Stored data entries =
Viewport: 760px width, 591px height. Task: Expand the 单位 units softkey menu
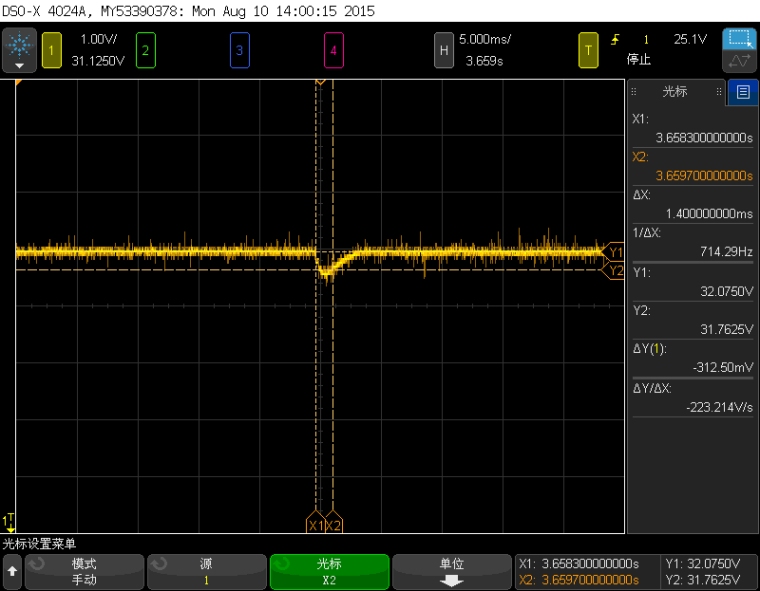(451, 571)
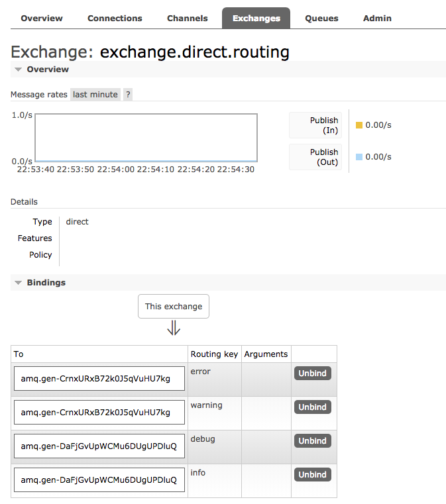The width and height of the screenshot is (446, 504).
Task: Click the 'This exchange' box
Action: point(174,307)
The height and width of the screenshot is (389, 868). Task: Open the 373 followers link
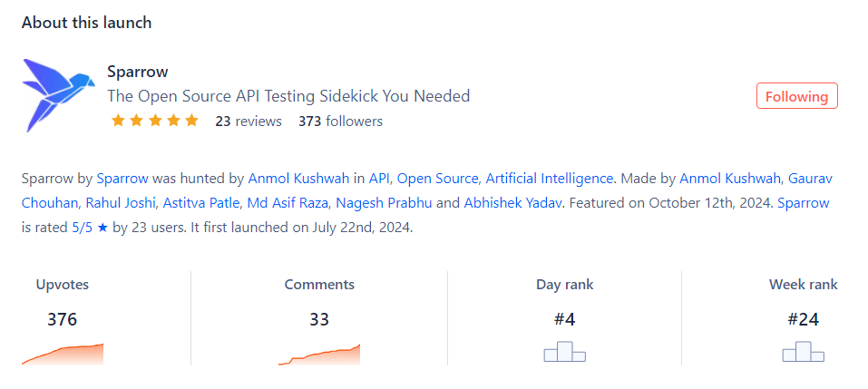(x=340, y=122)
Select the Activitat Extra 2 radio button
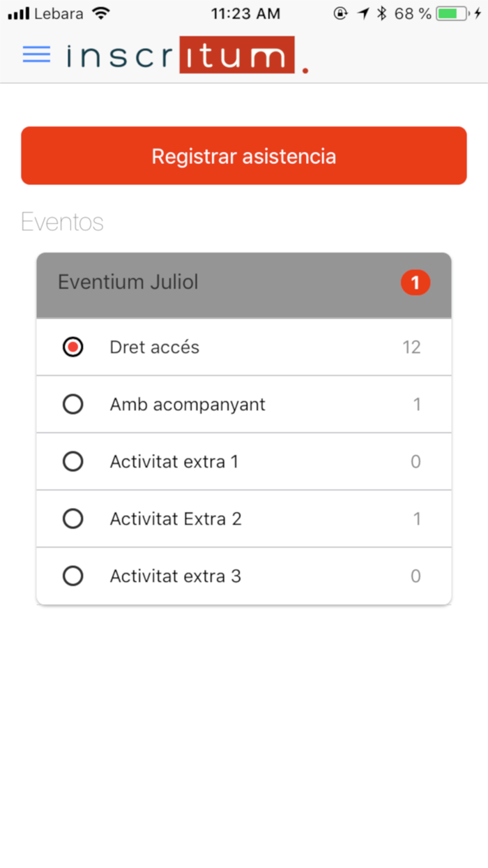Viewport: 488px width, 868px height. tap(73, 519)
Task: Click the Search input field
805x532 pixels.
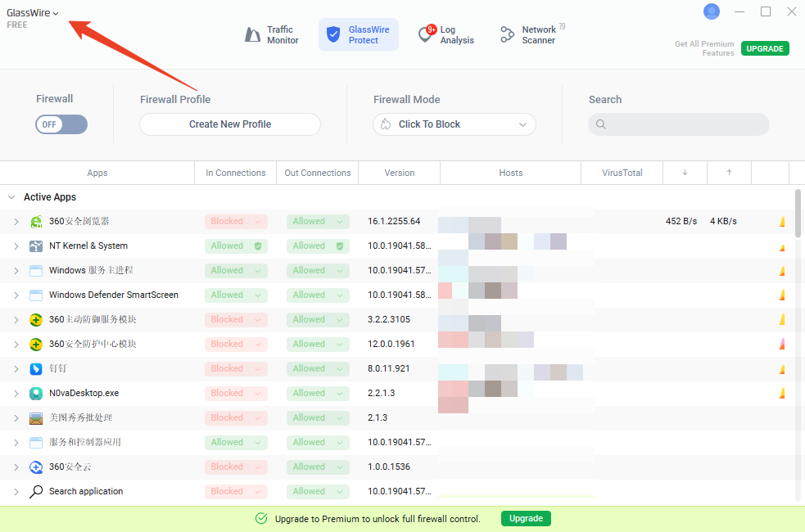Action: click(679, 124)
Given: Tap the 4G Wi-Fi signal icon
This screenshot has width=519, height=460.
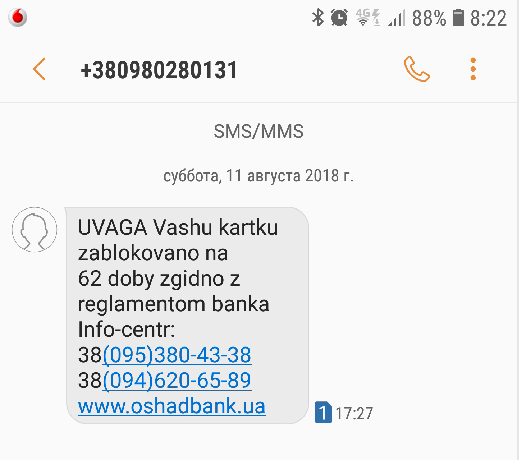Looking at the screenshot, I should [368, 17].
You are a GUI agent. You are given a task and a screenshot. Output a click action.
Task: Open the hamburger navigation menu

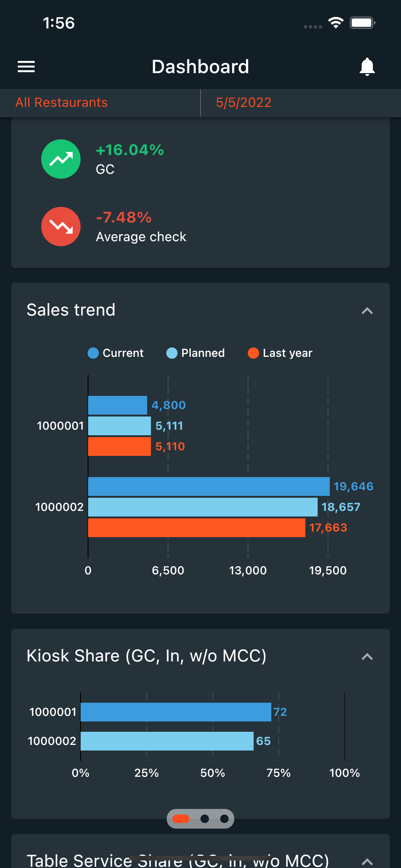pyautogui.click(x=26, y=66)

The task = Give back exactly the lines from the one that contains "Task: Click the Search input field" to the final line of the data above, both included, with all pictures removed.

Solved problem =
Task: Click the Search input field
805x532 pixels.
Action: click(679, 124)
Given: Tap the 4G Wi-Fi signal icon
This screenshot has width=519, height=460.
Looking at the screenshot, I should [368, 17].
You are a GUI agent. You are given a task and a screenshot. Output a click action.
Task: Open the hamburger navigation menu

pyautogui.click(x=26, y=66)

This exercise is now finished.